Elena G. Polidori
ROMA
ALLA FINE

è bastato togliere due parole, «tenuto conto». E quell’emendamento sull’elezione dei senatori su cui poteva franare tutta l’impalcatura del ddl Boschi, è tornato ad essere, per dirla con il relatore Roberto Calderoli, «democratico». Solo poche ore prima, lo stesso testo aveva fatto gridare l’esponente leghista al pericolo di «regime sovietico». Poi, dopo ore di confronto serrato, ecco la quadra, una nuova formulazione trovata nella riunione tra governo, maggioranza e Forza Italia. Che prevede che i senatori vengano eletti dai consigli regionali su base prettamente proporzionale, senza tener conto — ecco il punto — per esempio, dei premi di maggioranza utilizzati per la composizione dei consigli stessi. Questo per non svantaggiare troppo i piccoli partiti. Anche Alfano e Ncd hanno gradito.
Era il passo che mancava, il nodo da sciogliere in una giornata agitata, cominciata in mattinata con lo sbotto di Calderoli («Non troveremo un’intesa, si andrà all’Aula») e terminata con un voto finale con ampio mandato ai relatori.

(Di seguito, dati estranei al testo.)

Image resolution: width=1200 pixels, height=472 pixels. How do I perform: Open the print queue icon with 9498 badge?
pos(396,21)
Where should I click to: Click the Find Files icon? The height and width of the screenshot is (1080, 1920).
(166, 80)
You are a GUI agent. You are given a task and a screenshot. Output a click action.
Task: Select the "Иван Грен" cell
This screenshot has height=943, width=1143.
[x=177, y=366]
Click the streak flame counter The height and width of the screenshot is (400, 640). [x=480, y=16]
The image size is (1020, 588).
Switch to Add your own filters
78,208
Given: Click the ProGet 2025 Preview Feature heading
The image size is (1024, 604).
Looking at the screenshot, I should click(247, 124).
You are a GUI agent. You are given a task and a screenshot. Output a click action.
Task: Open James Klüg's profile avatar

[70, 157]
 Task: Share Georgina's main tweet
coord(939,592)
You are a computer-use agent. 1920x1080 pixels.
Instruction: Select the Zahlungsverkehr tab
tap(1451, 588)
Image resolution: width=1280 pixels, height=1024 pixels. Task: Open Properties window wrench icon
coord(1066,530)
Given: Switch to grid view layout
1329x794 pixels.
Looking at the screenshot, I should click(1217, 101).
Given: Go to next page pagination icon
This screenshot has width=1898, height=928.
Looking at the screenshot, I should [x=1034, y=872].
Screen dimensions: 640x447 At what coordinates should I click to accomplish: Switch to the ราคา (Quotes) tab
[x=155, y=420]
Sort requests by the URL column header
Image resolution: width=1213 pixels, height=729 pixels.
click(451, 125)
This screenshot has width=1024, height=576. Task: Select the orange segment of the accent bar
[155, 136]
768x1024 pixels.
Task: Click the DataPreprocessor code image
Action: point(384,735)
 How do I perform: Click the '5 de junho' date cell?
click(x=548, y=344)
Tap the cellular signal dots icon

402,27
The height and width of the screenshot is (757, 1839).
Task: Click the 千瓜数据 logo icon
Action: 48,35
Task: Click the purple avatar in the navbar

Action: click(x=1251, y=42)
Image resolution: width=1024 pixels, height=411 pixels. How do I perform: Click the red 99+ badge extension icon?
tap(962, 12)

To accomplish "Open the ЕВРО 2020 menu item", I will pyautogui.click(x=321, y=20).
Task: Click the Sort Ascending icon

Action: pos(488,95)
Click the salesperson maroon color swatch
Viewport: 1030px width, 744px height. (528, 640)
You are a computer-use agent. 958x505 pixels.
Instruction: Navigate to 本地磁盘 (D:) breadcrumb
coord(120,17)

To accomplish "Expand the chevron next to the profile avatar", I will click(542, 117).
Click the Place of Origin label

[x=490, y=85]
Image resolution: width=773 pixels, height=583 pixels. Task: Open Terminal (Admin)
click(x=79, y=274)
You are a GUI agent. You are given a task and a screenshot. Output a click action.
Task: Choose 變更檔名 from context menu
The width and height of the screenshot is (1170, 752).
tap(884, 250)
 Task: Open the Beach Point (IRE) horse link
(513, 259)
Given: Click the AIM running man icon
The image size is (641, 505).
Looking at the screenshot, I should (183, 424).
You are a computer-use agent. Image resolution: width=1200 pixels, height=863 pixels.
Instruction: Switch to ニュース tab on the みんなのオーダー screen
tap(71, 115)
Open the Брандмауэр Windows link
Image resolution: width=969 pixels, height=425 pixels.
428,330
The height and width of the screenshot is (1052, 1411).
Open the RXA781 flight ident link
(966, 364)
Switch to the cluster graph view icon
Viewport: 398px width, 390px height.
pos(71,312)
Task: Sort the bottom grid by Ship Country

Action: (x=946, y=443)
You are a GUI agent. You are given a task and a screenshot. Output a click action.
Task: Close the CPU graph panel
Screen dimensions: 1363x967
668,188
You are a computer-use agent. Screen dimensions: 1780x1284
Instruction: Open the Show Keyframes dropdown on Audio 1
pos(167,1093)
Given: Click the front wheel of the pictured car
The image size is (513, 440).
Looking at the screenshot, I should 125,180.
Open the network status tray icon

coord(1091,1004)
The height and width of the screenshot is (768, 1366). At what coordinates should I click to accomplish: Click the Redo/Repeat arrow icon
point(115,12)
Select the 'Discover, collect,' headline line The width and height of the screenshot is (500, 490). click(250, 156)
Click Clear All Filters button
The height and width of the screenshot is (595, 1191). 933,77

Il testo sarà in Aula il 14 luglio, lunedì prossimo. A favore, la maggioranza, Fi e Lega, anche se questo non significa che il testo sia al riparo da insidie. Il ministro delle Riforme, Maria Elena Boschi, lo ha lasciato aperto a modifiche: «Noi viviamo un giorno alla volta, ma mi auguro che sia approvato entro l’estate». Soddisfatto anche il capogruppo Pd, Luigi Zanda: «È un primo importantissimo traguardo per una riforma che il Paese attende da oltre vent’anni».
«Siamo arrivati con una lunga discussione a un testo arricchito», ha precisato la presidente della Commissione Affari Costituzionali, Anna Finocchiaro, fatto che lo stesso Renzi ha commentato come «straordinariamente importante, non ho paura del voto dell’Aula». Insomma, viene confermata la composizione del nuovo Palazzo Madama con 95 senatori rappresentativi delle istituzioni territoriali più 5 senatori nominati dal presidente della Repubblica che, però, resteranno in carica sette anni.
Però, si diceva, non tutto è destinato a filare liscio in Aula. Dalle parti di Forza Italia tira ancora aria pesante. Ieri al Senato, si è tenuta una riunione del gruppo, presiduta da Denis Verdini e Paolo Romani, incaricati dal Cavaliere di ridurre il più possibile la «fronda» interna, capitanata da Augusto Minzolini al Senato e dai «fittiani» alla Camera.

UNA RIUNIONE




segnata da momenti di grande tensione, che tuttavia alla fine ha portato Verdini ad assicurare che «sul voto in Aula non ci sarà resistenza», così come Romani ha ribadito: «Noi siamo gente che mantiene i patti, la dissidenza si sta assottigliando». Parole che sono suonate stonate all’orecchio di Minzolini: «E chi lo dice che ci siamo ridotti, siamo almeno in 24, due in più di chi ha firmato per chiedere un rinvio dell’Aula...».

SOLO

Berlusconi, nel vertice previsto per martedì, riuscirà forse a ricompattate il gruppo, ma anche Calderoli ha annunciato emendamenti in Aula: «Non sono d’accordo — ha detto — sulla regolazione del periodo transitorio, vedremo in Aula». Intanto è stata convocata una riunione straordinaria dei senatori del M5S che minacciano l’ostruzionismo ad oltranza. Sulla legge elettorale, invece, Renzi vedrà i grillini la prossima settimana.